Tendo como contexto a guerra franco-prussiana e as suas profundas consequências e face à traição do governo burguês, que perante a revolta popular abandona Paris e se refugia em Versalhes, o operariado parisiense levanta-se numa impetuosa insurreição, organiza a defesa da cidade frente à ameaça das forças contra-revolucionárias e ao cerco das tropas prussianas, expulsa a grande burguesia do poder e elege a Comuna, erguendo a bandeira vermelha de luta do proletariado.

Tendo como esteio fundamental a classe operária, que apoiou sem receio e infatigavelmente o seu governo, a Comuna contou com uma muito ampla base de apoio social, assim como com a participação e a iniciativa criativa das massas, destacando-se particularmente o papel que nela assumiram as mulheres ou ainda os marxistas reunidos na Associação Internacional dos Trabalhadores – a I Internacional, criada em 1864, com o particular e persistente empenho de Marx e Engels.

Apesar de condições desfavoráveis e da sua brevidade, a Comuna adoptou importantes medidas nos planos laboral e social – como a interdição do sistema de multas e retenções de salário por parte dos patrões ou a suspensão do pagamento das dívidas –, e medidas estruturantes de um poder político novo, democrático e popular, como a substituição do exército permanente pelo armamento do povo, a separação da Igreja do Estado e a laicização do ensino, a reabertura e gestão pelos operários das oficinas abandonadas pelo patronato, a remuneração do governo e de todos os funcionários da administração pelo salário médio dos operários – entre outras decisões que são caracterizadoras da sua natureza de classe.

No entanto, confrontada com o cerco militar dos exércitos alemão e francês, que se conjugam contra o novo poder revolucionário, a Comuna foi obrigada, durante os seus 72 dias de existência, a assumir como tarefa primordial a sua própria defesa.

Promovendo divisões e tirando partido de hesitações e insuficiências da Comuna – como o não ter avançado sobre as forças contra-revolucionárias antes que estas se pudessem reagrupar, não ter colocado o Banco de França ao serviço do processo revolucionário ou ter subestimado a importância da aliança com o campesinato –, o exército de Versalhes avança sobre Paris a 21 de Maio e, apesar da heróica e determinada resistência da Comuna, esta é derrotada pela brutal violência das armas e alvo do ódio e vingança sangrenta da grande burguesia.

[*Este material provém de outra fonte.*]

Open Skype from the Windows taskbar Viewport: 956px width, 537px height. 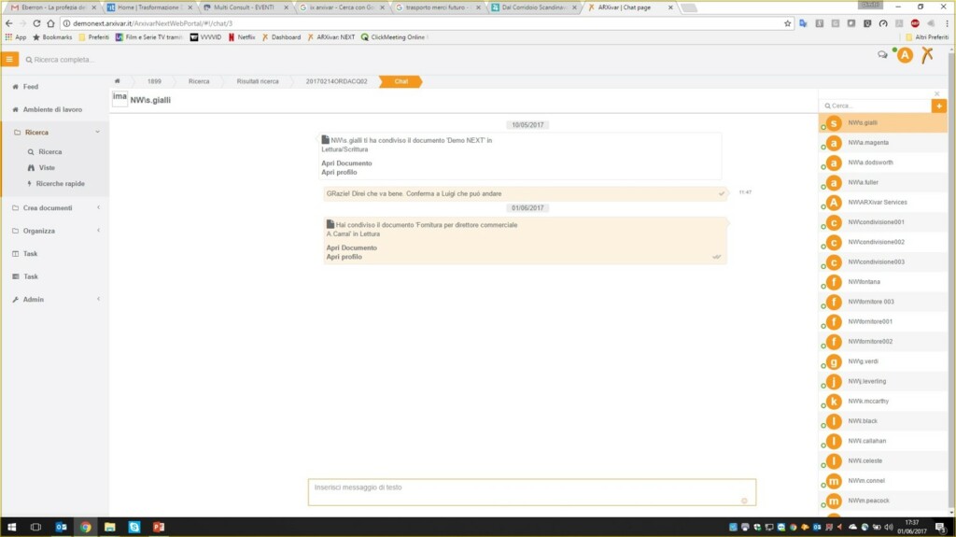tap(134, 528)
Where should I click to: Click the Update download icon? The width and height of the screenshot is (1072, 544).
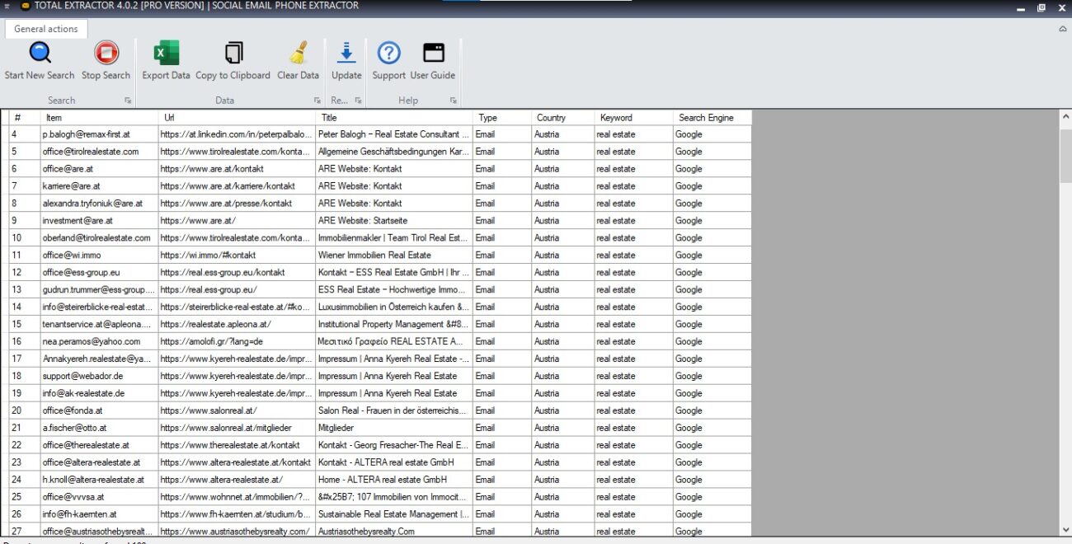click(346, 54)
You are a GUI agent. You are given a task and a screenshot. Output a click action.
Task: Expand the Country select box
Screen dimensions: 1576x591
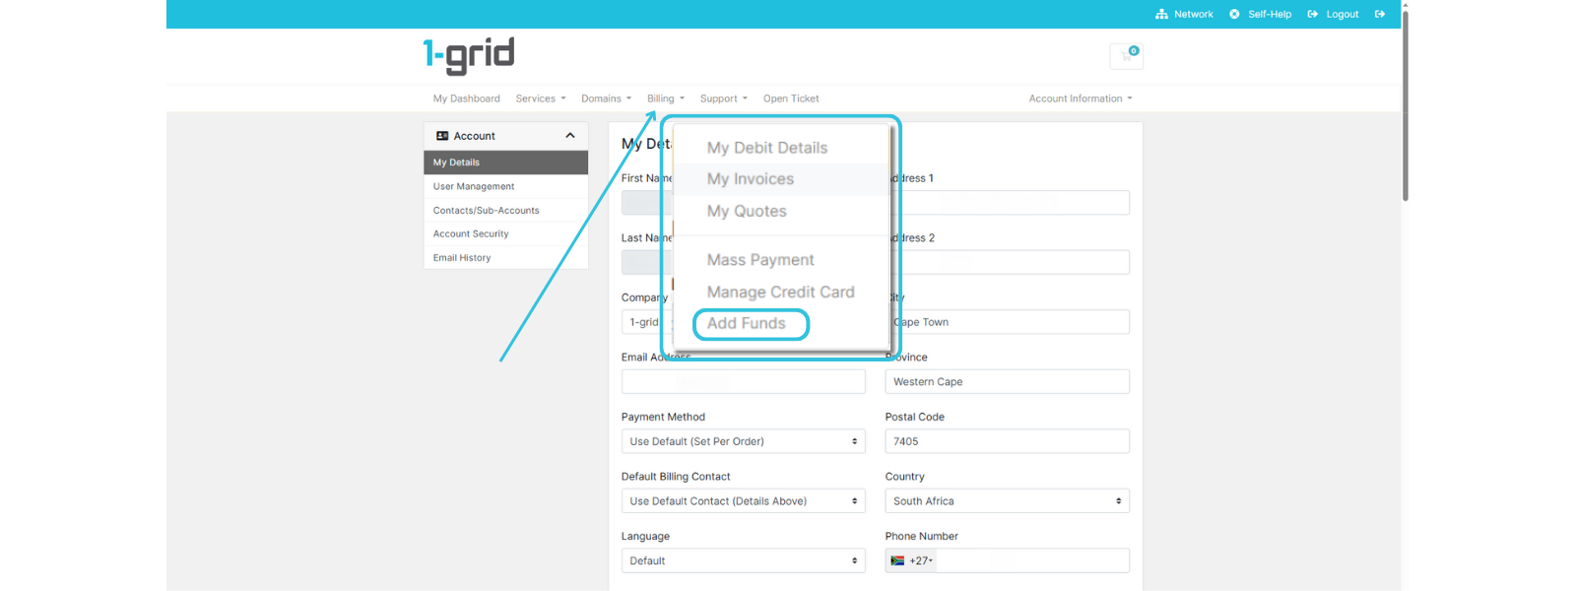pyautogui.click(x=1007, y=501)
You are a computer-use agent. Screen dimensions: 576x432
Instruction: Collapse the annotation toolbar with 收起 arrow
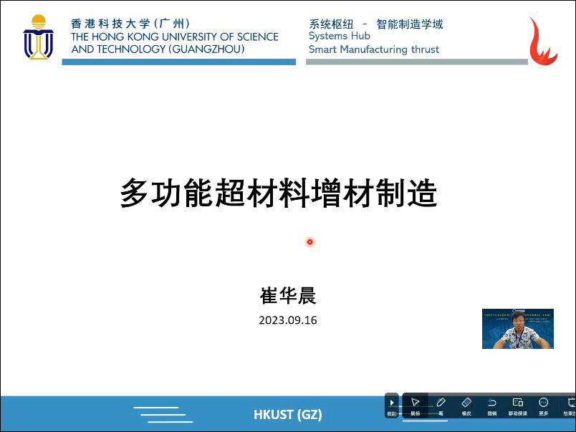coord(392,404)
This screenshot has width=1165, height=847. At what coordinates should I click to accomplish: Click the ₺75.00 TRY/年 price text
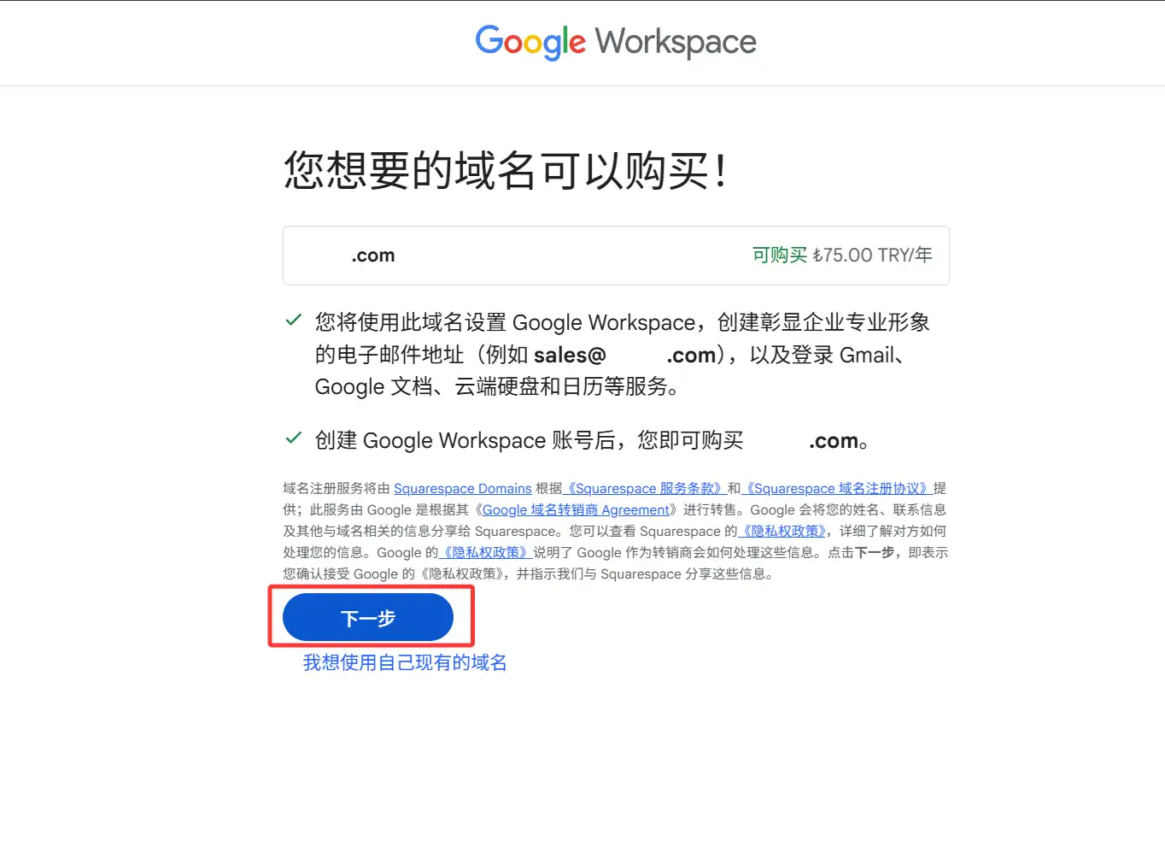tap(872, 255)
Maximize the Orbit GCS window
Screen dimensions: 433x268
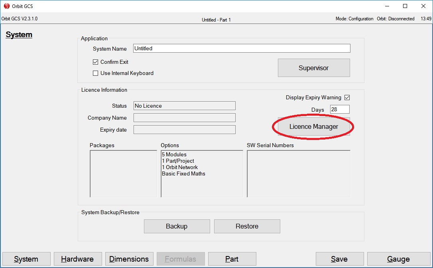pyautogui.click(x=405, y=6)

Marx, em «A Guerra Civil em França», e Lénine, em «O Estado e a Revolução», retiraram importantes ensinamentos da Comuna de Paris, que constituem importantes desenvolvimentos do marxismo, nomeadamente quanto à teoria da revolução, ao papel do partido de vanguarda ou à questão do Estado como a questão central de cada revolução, à sua natureza de classe, e à necessidade de conquistar e construir um novo.

A Comuna de Paris, esse «assalto ao céu» nas palavras de Marx, teve uma enorme repercussão internacional, incluindo em Portugal, onde então se fazia sentir uma maior influência da corrente anarquista, face à corrente marxista que era dominante na Associação Internacional dos Trabalhadores.

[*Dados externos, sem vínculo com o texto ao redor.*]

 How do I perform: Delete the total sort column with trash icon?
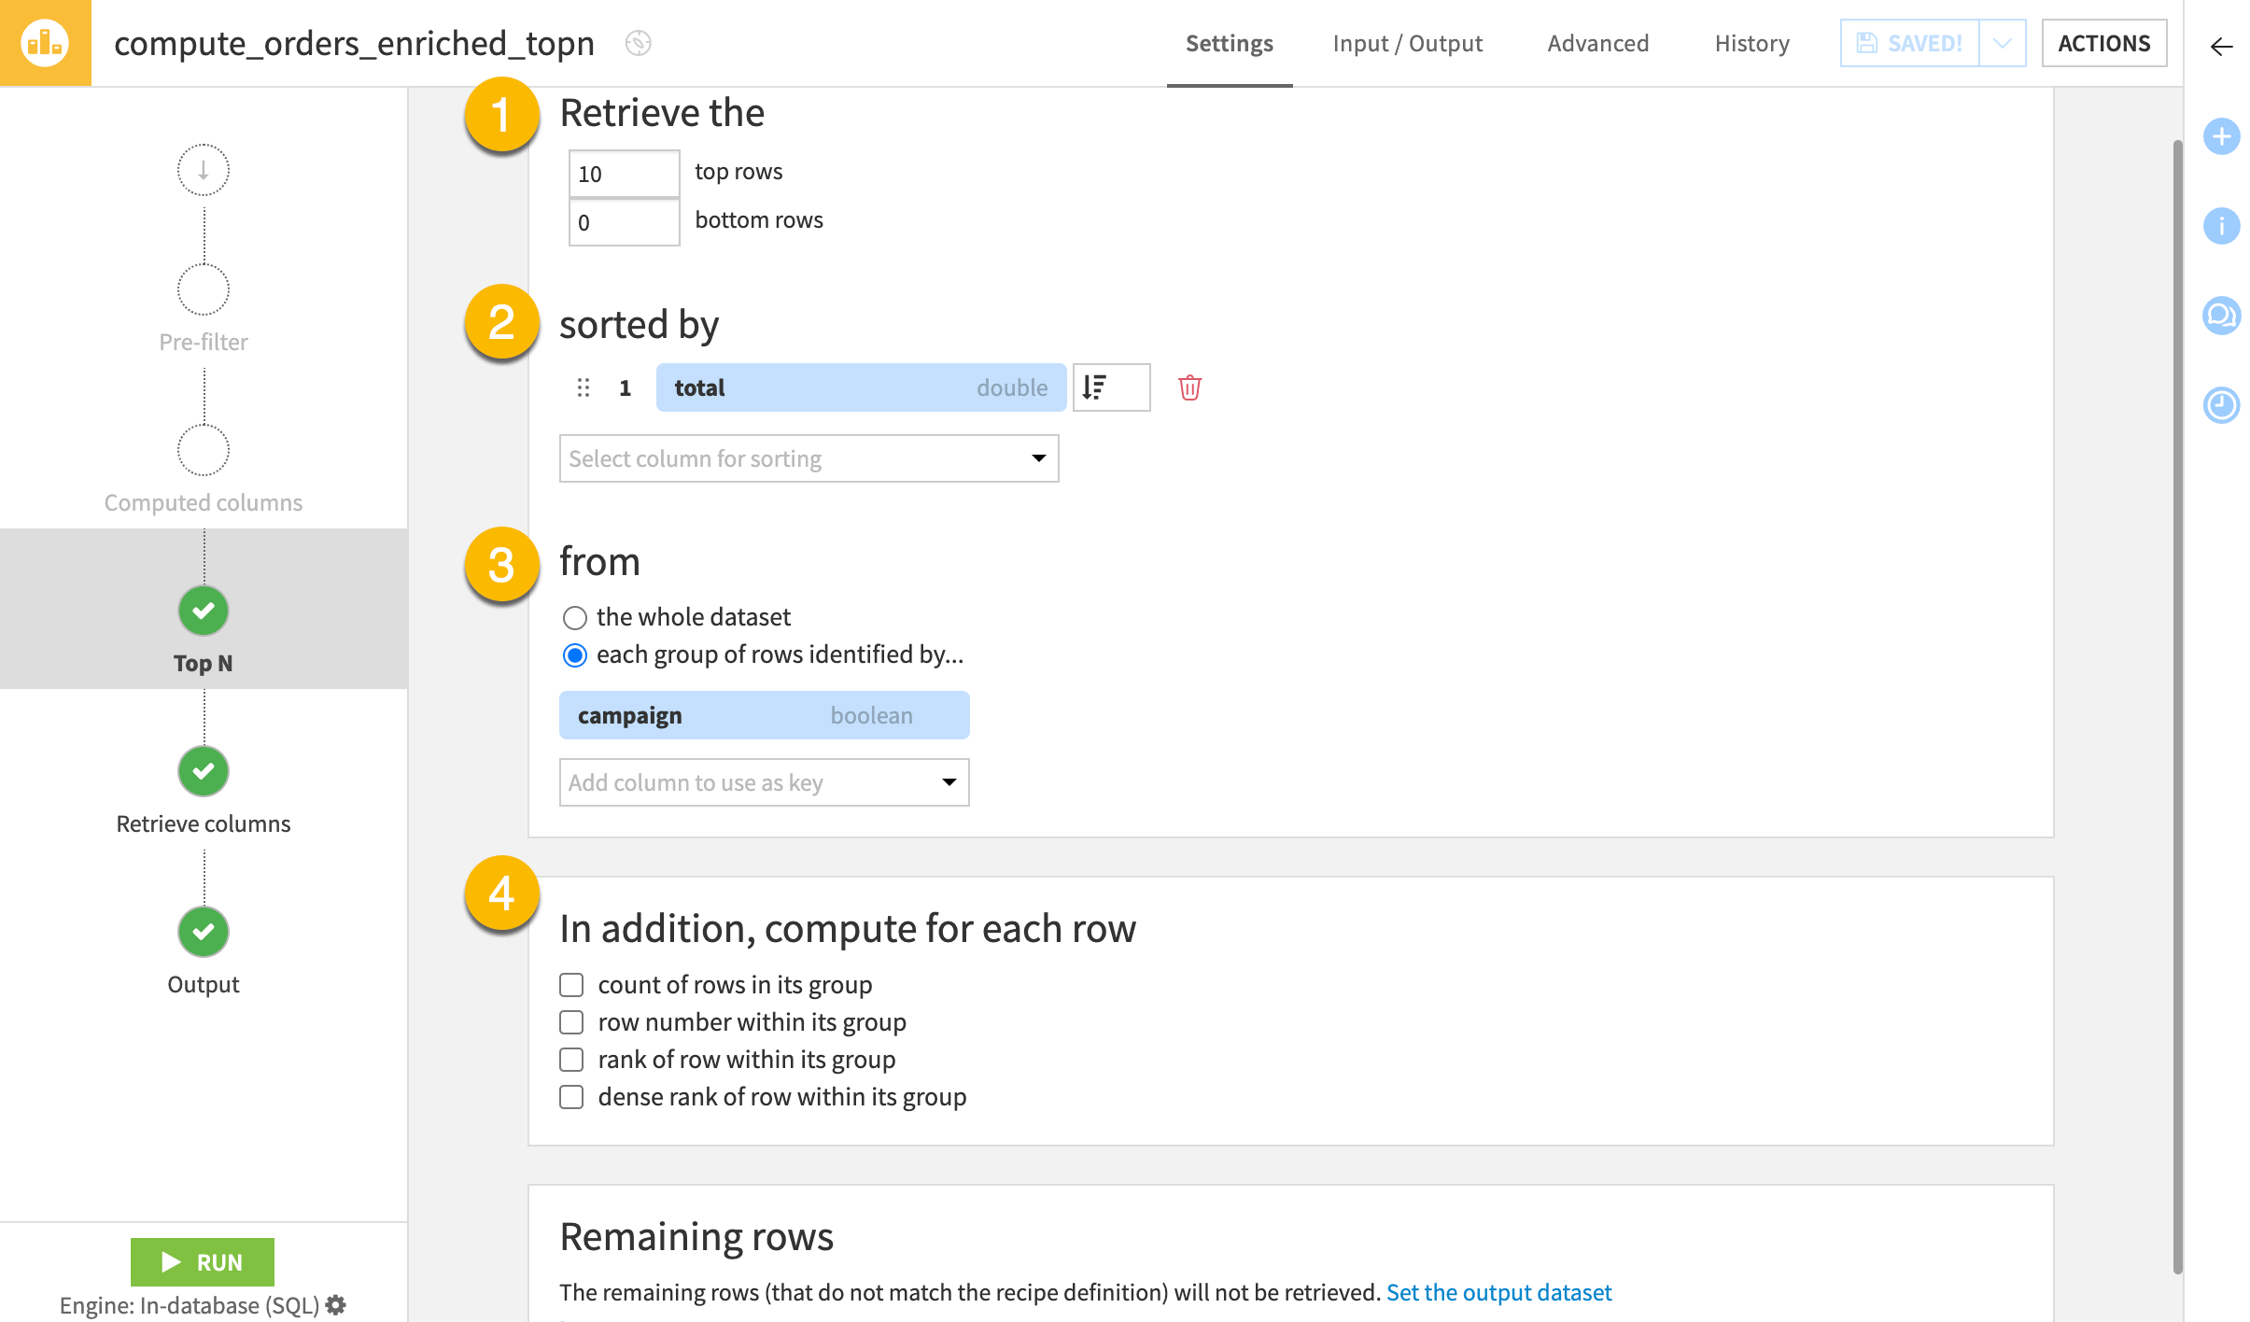click(1188, 387)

O exemplo de consciência de classe e de total entrega dos revolucionários franceses, que combateram e morreram pela causa da libertação da classe operária, por um futuro melhor para todos os trabalhadores, a demonstração da possibilidade da tomada do poder pelo proletariado, deram um significativo impulso ao movimento operário português e à difusão do marxismo em Portugal. Datam de então as primeiras associações exclusivamente operárias, que em 1872 deram origem à Fraternidade Operária e à sua adesão à AIT.

Os acontecimentos da Comuna de Paris tiveram lugar há 150 anos, mas a força do seu exemplo e dos seus ideais perdura até ao presente, mantendo toda a actualidade. Como salientou Lénine, «a causa da Comuna não morreu, ela continua viva em cada um de nós», «a causa da Comuna é a causa da revolução social, é a causa da total emancipação política e económica dos trabalhadores, é a causa do proletariado mundial. E neste sentido é imortal».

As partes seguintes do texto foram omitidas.